Your objective: Print the entries that appear below, exactly as written and without their pictures.

(Beginning of Task material)

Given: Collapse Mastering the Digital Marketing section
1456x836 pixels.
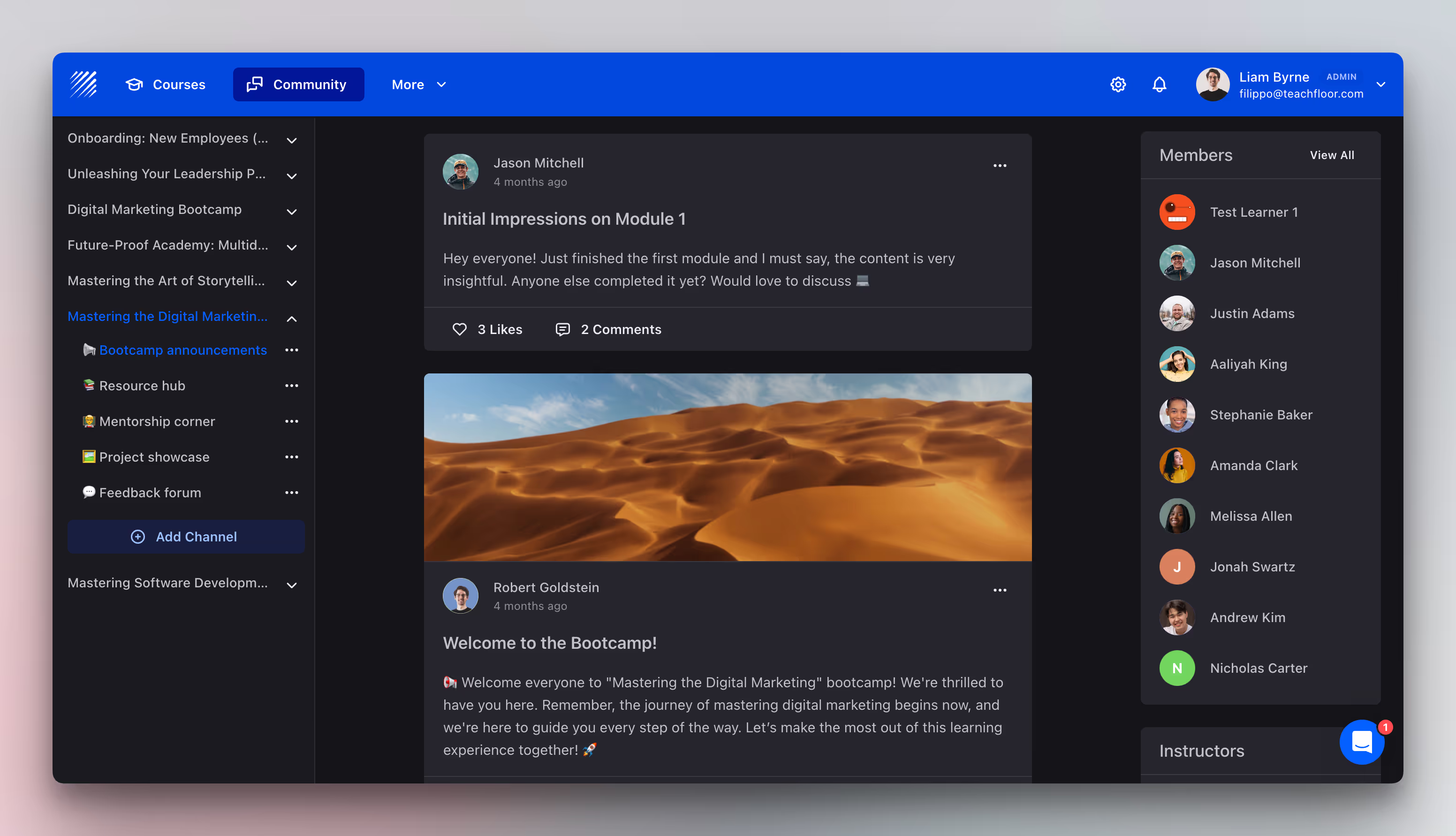Looking at the screenshot, I should tap(292, 318).
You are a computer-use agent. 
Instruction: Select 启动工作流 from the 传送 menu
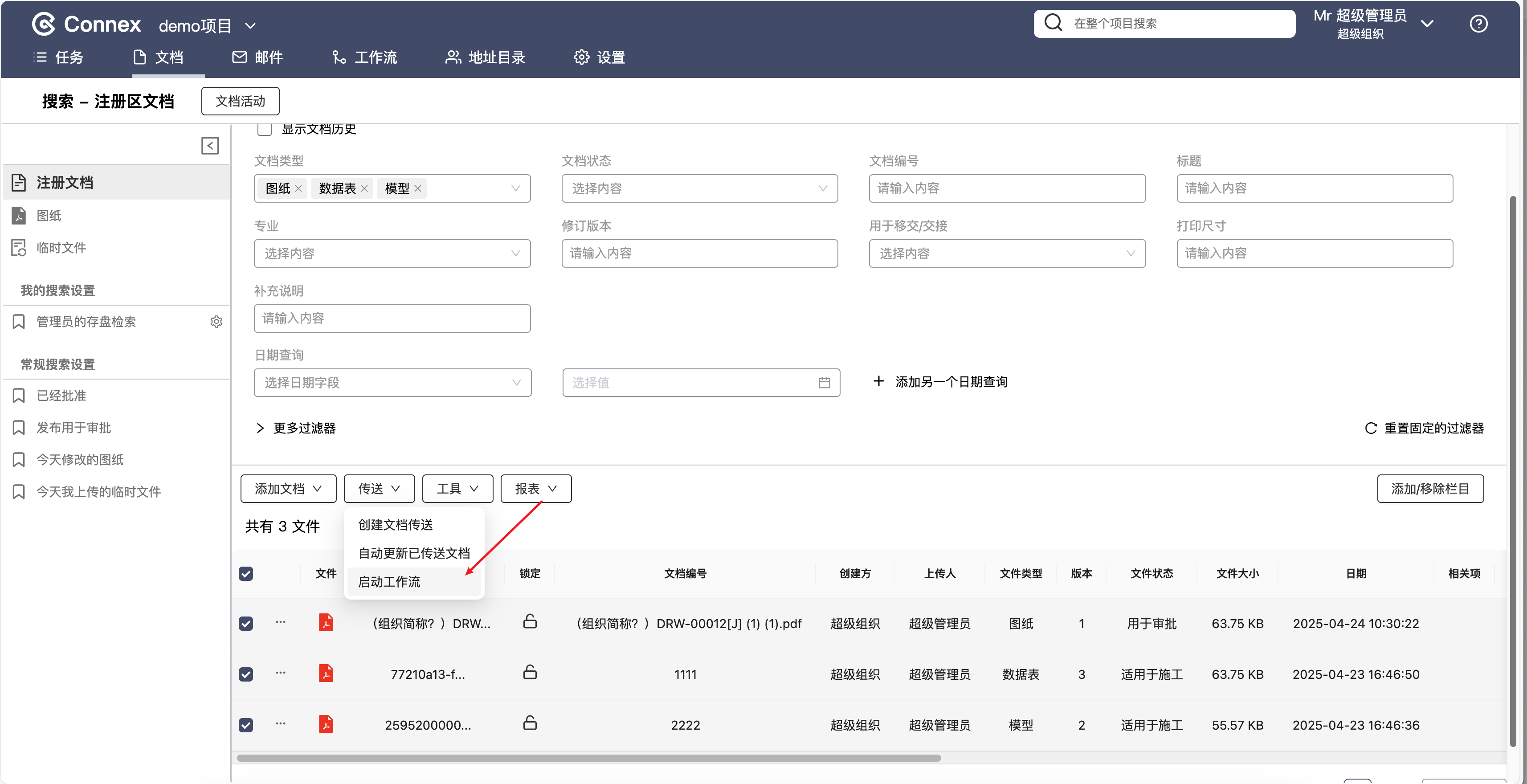tap(389, 582)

(End of Task material)

Final answer:
Given: Collapse Mastering the Digital Marketing section
1456x836 pixels.
Looking at the screenshot, I should tap(292, 318).
You are a computer-use agent. 
Instruction: Select 启动工作流 from the 传送 menu
tap(389, 582)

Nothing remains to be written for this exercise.